Kindergeld: Anforderungen an den Nachweis einer Behinderung

Das Urteil des Finanzgerichts Hamburg vom 12. Oktober 2023 (1 K 121/22) befasst sich mit den Anforderungen an den Nachweis einer Behinderung im Kontext des Kindergeldanspruchs gemäß § 32 Abs. 4 Satz 1 Nr. 3 des Einkommensteuergesetzes (EStG). Die Entscheidung betont, dass die Feststellung einer Behinderung eine Rechtsfrage ist, die auf der Grundlage vorliegender ärztlicher Beurteilungen getroffen wird. Hier sind die wesentlichen Aspekte des Urteils:

Wesentliche Aspekte des Urteils:

  1. Rechtsfrage der Behinderung: Die Feststellung, ob eine Behinderung im Sinne des § 32 Abs. 4 Satz 1 Nr. 3 EStG vorliegt, ist eine Rechtsfrage. Das Gericht muss diese Frage auf der Grundlage der vorliegenden ärztlichen Beurteilungen entscheiden, wobei es darauf ankommt, ob eine Behinderung im Sinne der Legaldefinition des § 2 Abs. 1 Satz 1 des Sozialgesetzbuches Neuntes Buch (SGB IX) vorliegt.
  2. Form des Nachweises: Die Form des Nachweises einer Behinderung ist nicht gesetzlich geregelt. Die Dienstanweisung des Bundeszentralamtes für Steuern zum Kindergeldrecht (DA-KG) kann lediglich Anhaltspunkte geben, schreibt aber nicht abschließend vor, wie der Nachweis zu erbringen ist.
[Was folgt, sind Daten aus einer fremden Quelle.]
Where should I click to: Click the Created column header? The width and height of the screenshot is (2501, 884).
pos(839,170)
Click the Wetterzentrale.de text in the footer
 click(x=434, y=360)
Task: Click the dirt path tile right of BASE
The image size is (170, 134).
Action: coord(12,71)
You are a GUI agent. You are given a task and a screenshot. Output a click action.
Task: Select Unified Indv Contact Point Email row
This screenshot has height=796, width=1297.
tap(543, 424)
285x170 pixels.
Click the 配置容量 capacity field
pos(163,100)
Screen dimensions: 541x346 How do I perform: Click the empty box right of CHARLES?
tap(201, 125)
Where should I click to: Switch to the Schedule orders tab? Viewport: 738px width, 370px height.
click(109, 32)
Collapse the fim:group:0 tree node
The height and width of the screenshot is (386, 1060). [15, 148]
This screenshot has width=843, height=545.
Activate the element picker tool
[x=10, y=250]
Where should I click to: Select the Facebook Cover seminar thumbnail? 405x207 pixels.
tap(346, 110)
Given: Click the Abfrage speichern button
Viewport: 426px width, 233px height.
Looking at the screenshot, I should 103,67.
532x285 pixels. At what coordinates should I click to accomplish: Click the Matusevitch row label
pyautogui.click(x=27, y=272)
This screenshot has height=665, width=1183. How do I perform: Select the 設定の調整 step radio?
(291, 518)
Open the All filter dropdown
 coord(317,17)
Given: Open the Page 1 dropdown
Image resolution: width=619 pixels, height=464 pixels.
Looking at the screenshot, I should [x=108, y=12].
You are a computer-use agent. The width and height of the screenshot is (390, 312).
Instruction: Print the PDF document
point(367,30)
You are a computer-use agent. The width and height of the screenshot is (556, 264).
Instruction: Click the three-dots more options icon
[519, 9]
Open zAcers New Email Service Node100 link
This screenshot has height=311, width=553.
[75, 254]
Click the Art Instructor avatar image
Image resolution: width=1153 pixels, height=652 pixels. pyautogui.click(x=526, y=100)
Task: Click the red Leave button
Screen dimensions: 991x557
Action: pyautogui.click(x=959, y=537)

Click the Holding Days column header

Auch ohne explizite Verwendung des Begriffs „Behinderung“ in ärztlichen Bescheinigungen oder Gutachten muss geprüft werden, ob aufgrund der vorliegenden Dokumente auf eine Behinderung im Sinne der Legaldefinition geschlossen werden kann.
  3. Gesamtwürdigung ärztlicher Beurteilungen: Das Gericht nimmt eine Gesamtwürdigung der vorliegenden ärztlichen Beurteilungen vor, um zu entscheiden, ob eine Behinderung vorliegt. Im konkreten Fall führte die Auswertung von amtsärztlichen Gesundheitszeugnissen und Gutachten eines Sozialmedizinischen Dienstes zur Überzeugung des Senats vom Vorliegen einer Behinderung, die bereits vor Vollendung des 25. Lebensjahres eingetreten war.
  4. Abgrenzung zu krankheitsbedingter Hinderung: Das Gericht bezieht sich auf die Rechtsprechung des Bundesfinanzhofs (BFH) zur Abgrenzung zwischen der Berücksichtigung von Kindern bei krankheitsbedingter Hinderung an der Durchführung einer Ausbildung oder Suche nach einem Ausbildungsplatz und den Fällen behinderter Kinder. Entscheidend ist, ob die gesundheitliche Beeinträchtigung regelmäßig mit hoher Wahrscheinlichkeit prognostisch nicht länger als sechs Monate oder aber mehr als sechs Monate dauert.

Bedeutung des Urteils:

Das Urteil des Finanzgerichts Hamburg verdeutlicht, dass bei der Beurteilung einer Behinderung im Kontext des Kindergeldanspruchs eine umfassende und individuelle Prüfung der vorliegenden ärztlichen Beurteilungen erforderlich ist. Es betont die Notwendigkeit einer flexiblen Herangehensweise an den Nachweis der Behinderung, der nicht durch starre formale Anforderungen eingeschränkt werden sollte. Dieses Urteil ist relevant für Familien, die Kindergeld für ein behindertes Kind beantragen, und unterstreicht die Bedeutung einer sorgfältigen Dokumentation und Präsentation der medizinischen Unterlagen des Kindes.

Fazit:

Das Urteil des Finanzgerichts Hamburg stellt klar, dass der Nachweis einer Behinderung im Kontext des Kindergeldanspruchs eine umfassende Würdigung der vorliegenden ärztlichen Beurteilungen erfordert. Es betont die Flexibilität im Nachweisverfahren und die Notwendigkeit einer individuellen Betrachtung jedes Falls. Für Betroffene bedeutet dies, dass sie bei der Beantragung von Kindergeld für ein behindertes Kind sorgfältig und umfassend alle relevanten medizinischen Unterlagen bereitstellen sollten.